Eyes Above The Waves

Robert O'Callahan. Christian. Repatriate Kiwi. Hacker.

Monday 4 January 2016

innerText: Cleaning A Dark Corner Of the Web

One of the things I did last year was implement innerText in Gecko and write a specification for it. This is more or less a textbook case of cleaning a dark corner of the Web.

innerText was implemented in IE 5.5 (or maybe earlier?), apparently with the goal of approximating the getting and setting of the "rendered text contents" of a DOM node. Microsoft being Microsoft at the time, there was no attempt to add it to any Web specification. Some time later, Webkit implemented their own version of it --- a very different and quite incompatible implementation. Naturally, Blink inherited the Webkit implementation.

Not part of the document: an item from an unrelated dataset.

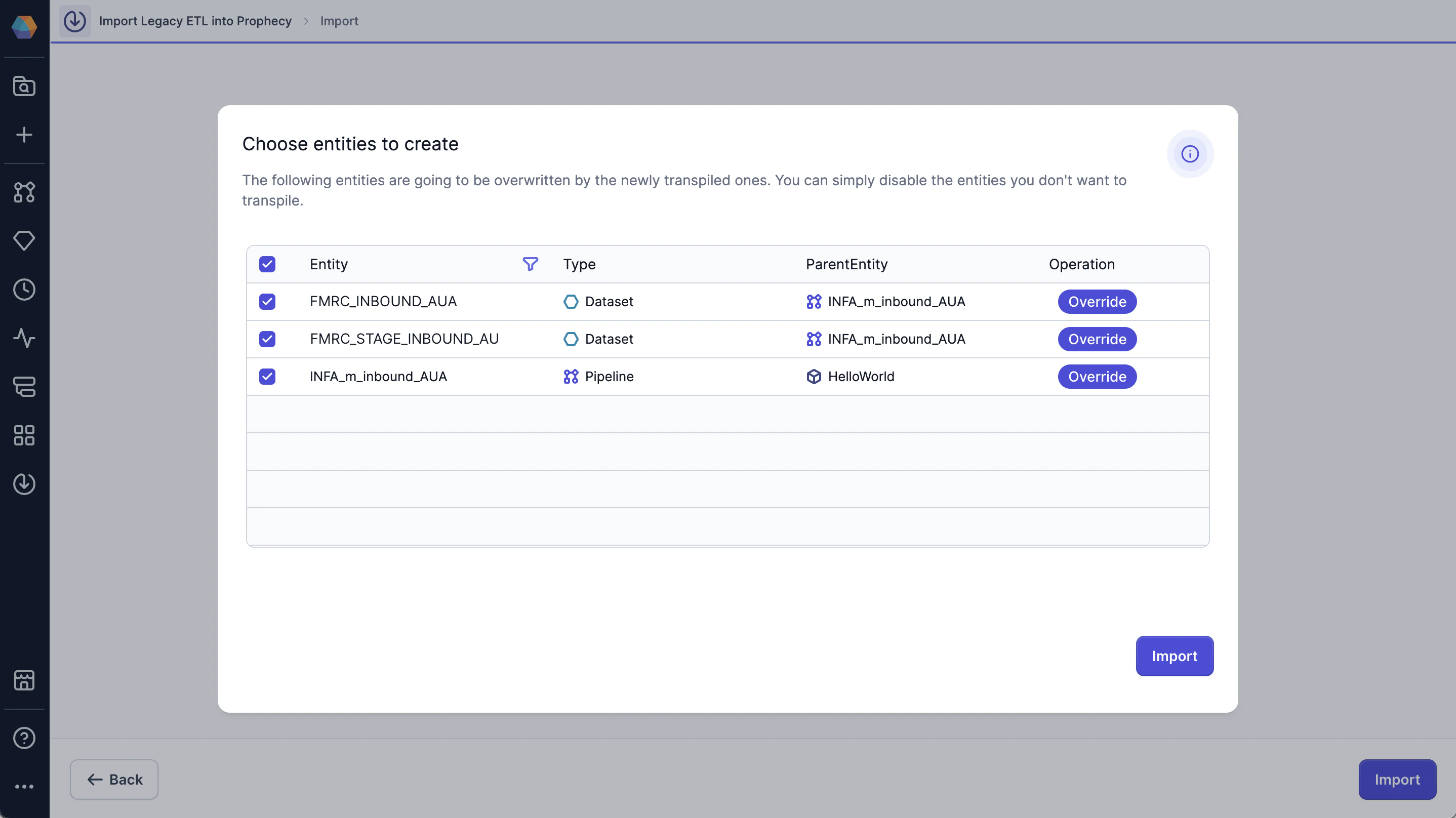
Task: Open the gem diamond sidebar icon
Action: 24,241
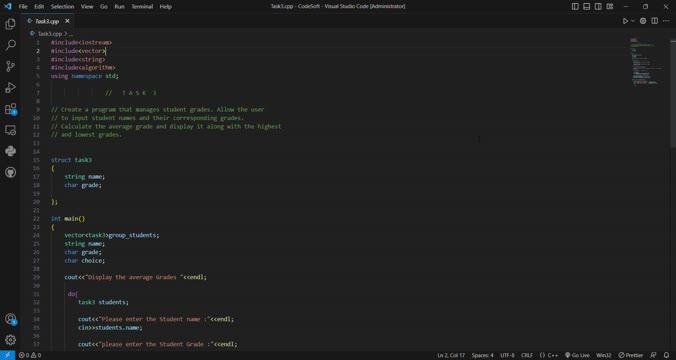This screenshot has width=676, height=360.
Task: Open the Terminal menu
Action: [142, 6]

Over the years implementations evolved independently.

In Gecko we didn't bother to implement it. It was seldom used, and you can quite easily polyfill a decent implementation, which has the advantage of working the same across all browsers. (Many users can just use textContent instead.) It's a feature the Web just doesn't need, even if it worked interoperably and had a spec.

Sadly, this year it became clear we have to implement it. People have been using it in mobile sites (Webkit monoculture) and it even started showing up on the odd desktop site where people didn't test with Firefox. I ran into this on xkcd.com and then it was clear I had to fix it!

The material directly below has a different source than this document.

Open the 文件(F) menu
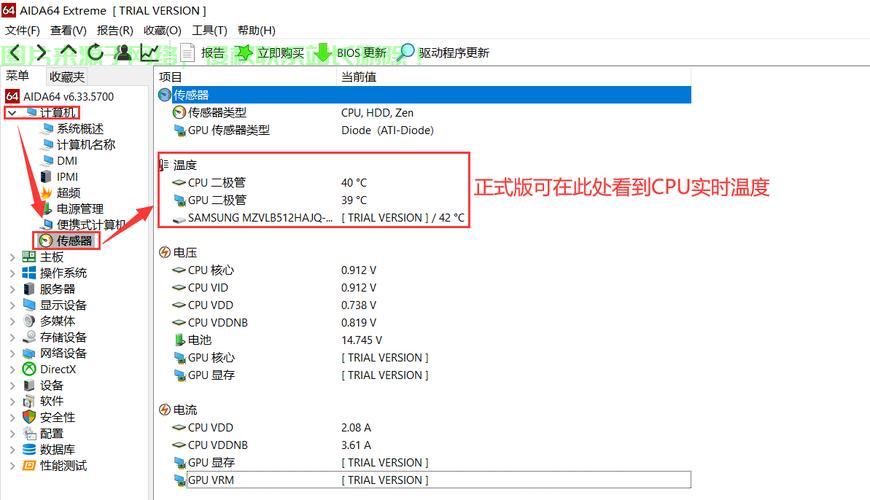 click(x=22, y=31)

I could have done what Webkit/Blink (and I suspect IE) did and hooked it up to our existing plaintext serializer (which implements clipboard plaintext copy), adding a third totally incompatible implementation ... but that's not Mozilla. So I wrote a bunch of testcases (partly inspired by kangax's) and studied some other resources, and created a spec that felt to me like a good tradeoff between simplicity and Web compatibility --- and implemented it in Gecko. As kangax notes, it's highly Blink-compatible but avoids some obvious Blink bugs.

My key insight while writing the getter's spec was that we should reuse the CSS spec by reference as much as possible instead of specifying rules that would duplicate CSS logic. For example, my spec (and implementation) don't mention CSS white-space property values explicitly, but instead incorporates CSS white-space processing by reference, which means all the values (and any new ones) just work.

So far so good --- our implementation is riding the trains in Firefox 45 --- but this is not the end of the story. The next step is for other browsers to change their behavior to converge on this spec --- or if they can't, to explain why so we can fix the spec so they can. To be honest, I'm not very optimistic about that since I've received minimal feedback from Apple/Google/Microsoft so far (despite begging). But we've done what we can at Mozilla to fix this wart on the Web, and we've probably done enough to fix innerText-specific Web compat problems in Firefox for the forseeable future.

Comments

Peter Kasting
Are there Chromium bugs on compliance here? If so I can try to help push those.
Robert
https://code.google.com/p/chromium/issues/detail?id=573309
Anonymous
I have never used innerText directly. Not sure if any of the frameworks that I've used rely on it like jQuery, Angular or React.